Sumber: Reuters | Editor: Prihastomo Wahyu Widodo
KONTAN.CO.ID - LONDON. Pfizer dan mitranya asal Jerman BioNTech, pada hari Rabu (9/12) mengatakan bahwa dokumen yang terkait dengan pengembangan vaksin COVID-19 mereka telah diakses secara tidak sah oleh hacker.
Data tersebut ada di pihak European Medicines Agency (EMA), badan yang mengontrol obat-obatan dan vaksin untuk Uni Eropa. Selain laporan mengenai pencurian data tersebut, EMA belum memberikan rincian lebih lanjut.
Dikutip dari Reuters, baik Pfizer maupun BioNTech tidak yakin data pribadi peserta uji coba telah disusupi. EMA pun meyakinkan bahwa serangan dunia maya tidak akan berdampak pada garis waktu peninjauannya.
Baca Juga: Sakit kepala hingga nyeri sendi, ini dia efek samping vaksin corona buatan Pfizer
Dalam laporannya, EMA menyebut bahwa mereka telah menjadi sasaran serangan dunia maya dan bahwa beberapa dokumen yang berkaitan dengan pengajuan peraturan untuk calon vaksin COVID-19 Pfizer dan BioNTech telah diintip hacker.
Para ahli meyakini bahwa dokumen semacam itu bisa sangat berharga bagi negara dan perusahaan lain yang terburu-buru mengembangkan vaksin.
"Kita membicarakan informasi rahasia tentang vaksin dan mekanisme kerjanya, efisiensinya, risikonya & kemungkinan efek samping yang diketahui serta aspek unik apa pun seperti pedoman penanganan," ungkap Marc Rogers, pendiri grup relawan yang memerangi pelanggaran terkait COVID, CTI-League.
Beruntungnya, EMA mengatakan bahwa tidak ada sistem BioNTech atau Pfizer yang dibobol dalam praktek peretasan tersebut.

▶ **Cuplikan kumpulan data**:
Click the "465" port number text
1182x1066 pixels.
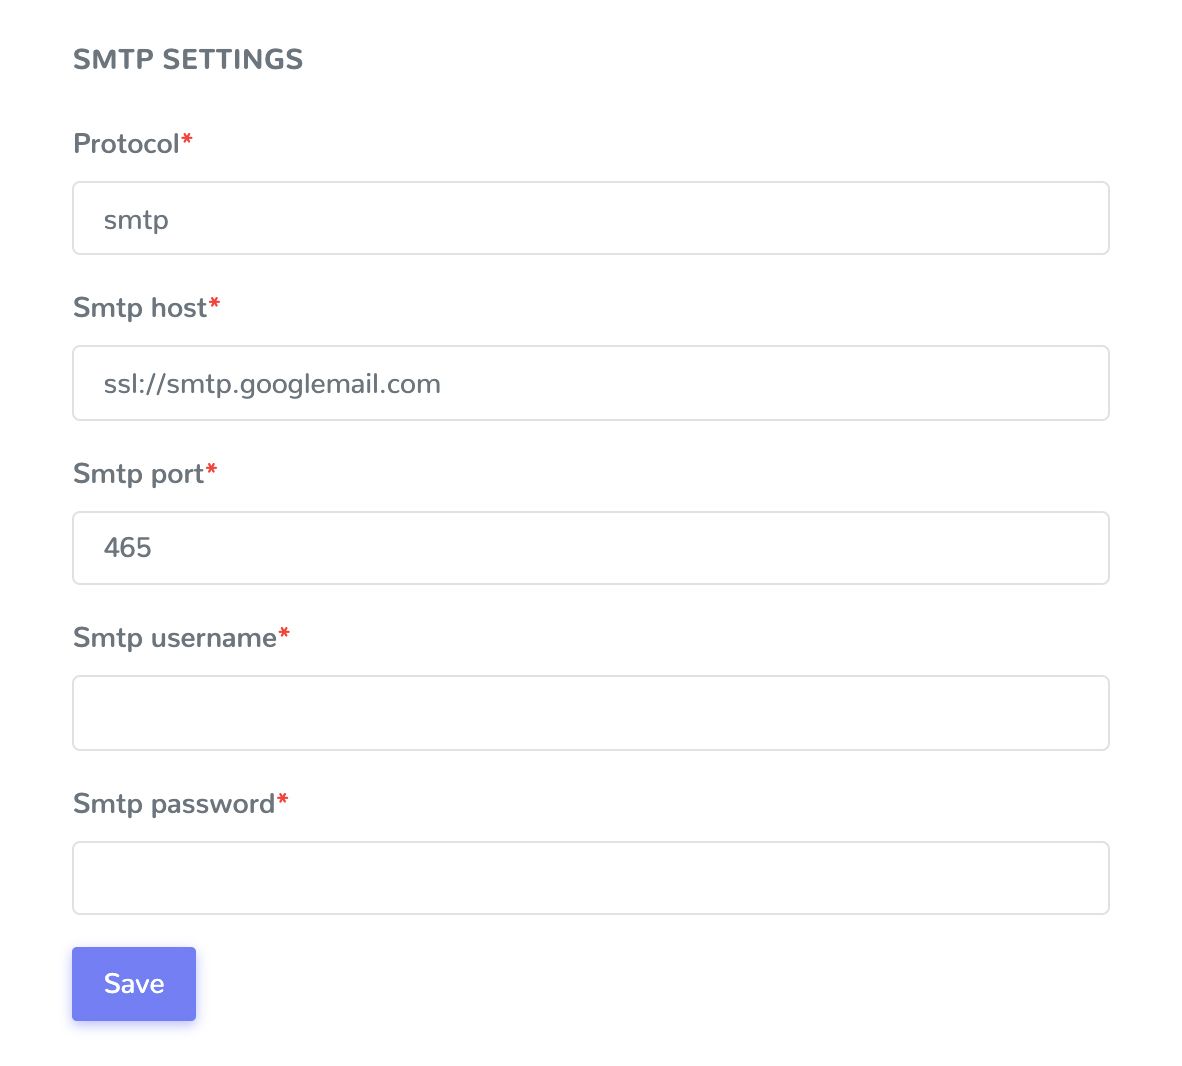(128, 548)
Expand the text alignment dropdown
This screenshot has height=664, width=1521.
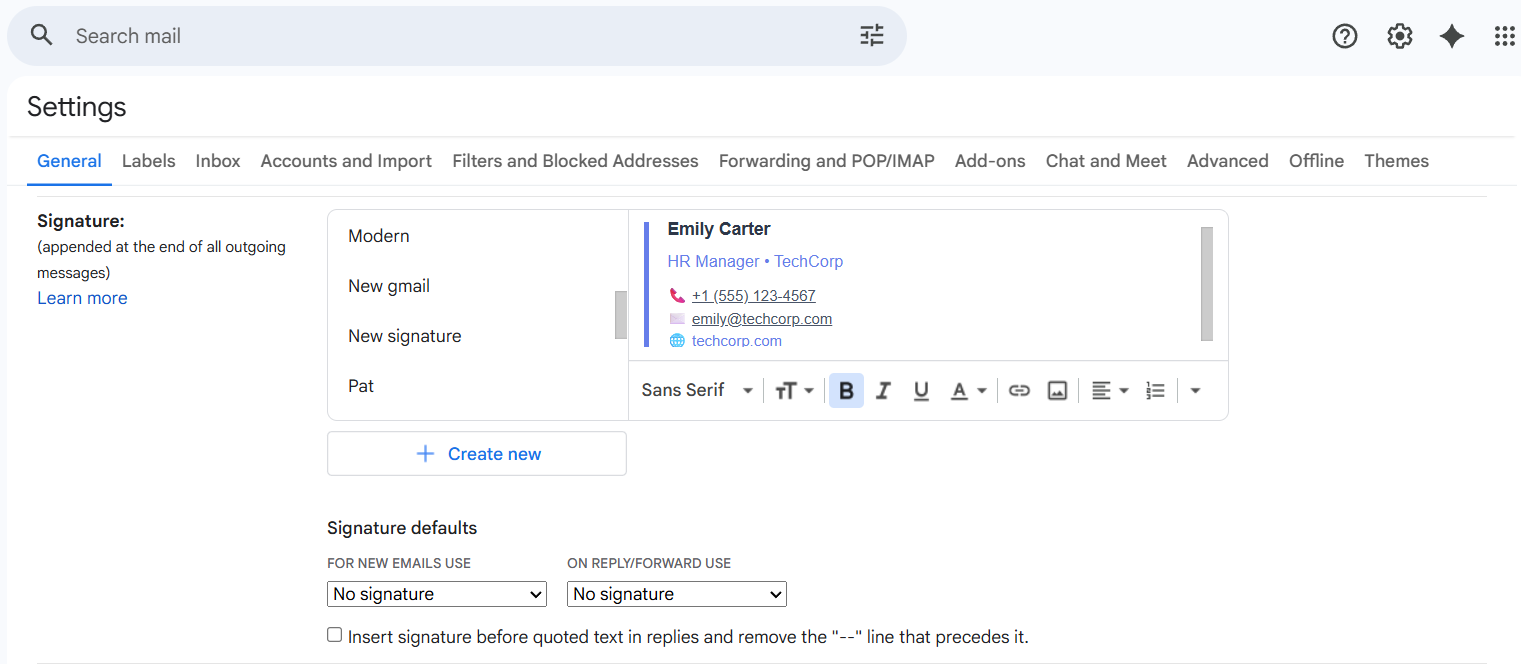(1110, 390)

▶ **PETUNJUK LATIHAN**:
1. Salin dengan tepat bagian berita tentang peretasan dokumen vaksin dari "Dikutip dari Reuters, baik" sampai "garis waktu peninjauannya.", termasuk kedua bagian itu.
2. Menurut berita tentang peretasan dokumen vaksin, di pihak badan apa data yang diakses hacker itu berada?
3. Teruskan berita tentang peretasan dokumen vaksin, mulai sesudah kalimat terakhirnya.

▶ **JAWABAN TIAP TUGAS**:
1.
Dikutip dari Reuters, baik Pfizer maupun BioNTech tidak yakin data pribadi peserta uji coba telah disusupi. EMA pun meyakinkan bahwa serangan dunia maya tidak akan berdampak pada garis waktu peninjauannya.

2. Data itu berada di pihak European Medicines Agency (EMA), badan yang mengontrol obat-obatan dan vaksin untuk Uni Eropa.

3.
Baca Juga: Peringatan WHO: Adanya vaksin tidak berarti bebas dari Covid-19
Saat ini vaksin corona Pfizer menjadi sorotan utama karena memiliki tingat kemanjuran hingga 95%. Vaksinasi corona pertama di luar uji coba juga menggunakan vaksin corona Pfizer.
Peretasan data vaksin corona sering terjadi
Sejak uji coba mengenai vaksin COVID-19 dilakukan, sejumlah kasus peretasan telah dialami banyak perusahaan farmasi di seluruh dunia.
Melansir Reuters, beberapa pereteas diduga terkait dengan Korea Utara, Korea Selatan, Iran, Vietnam, China, dan Rusia. Umumnya para peretas mencoba mencuri informasi tentang virus dan kemungkinan perawatannya.
Reuters juga mencatat beberapa perusahaan yang menjadi korban peretasan, di antaranya adalah Gilead, Johnson & Johnson, Novavax, dan Moderna.
Data mengenai vaksin COVID-19 menarik banyak pihak karena jelas akan sangat menguntungkan di masa depan, terutama dari segi ekonomi. Penyedia vaksin nantinya akan mendapatkan keuntungan yang luar biasa dari pesananan dosis vaksin dengan jumlah miliaran dari seluruh dunia.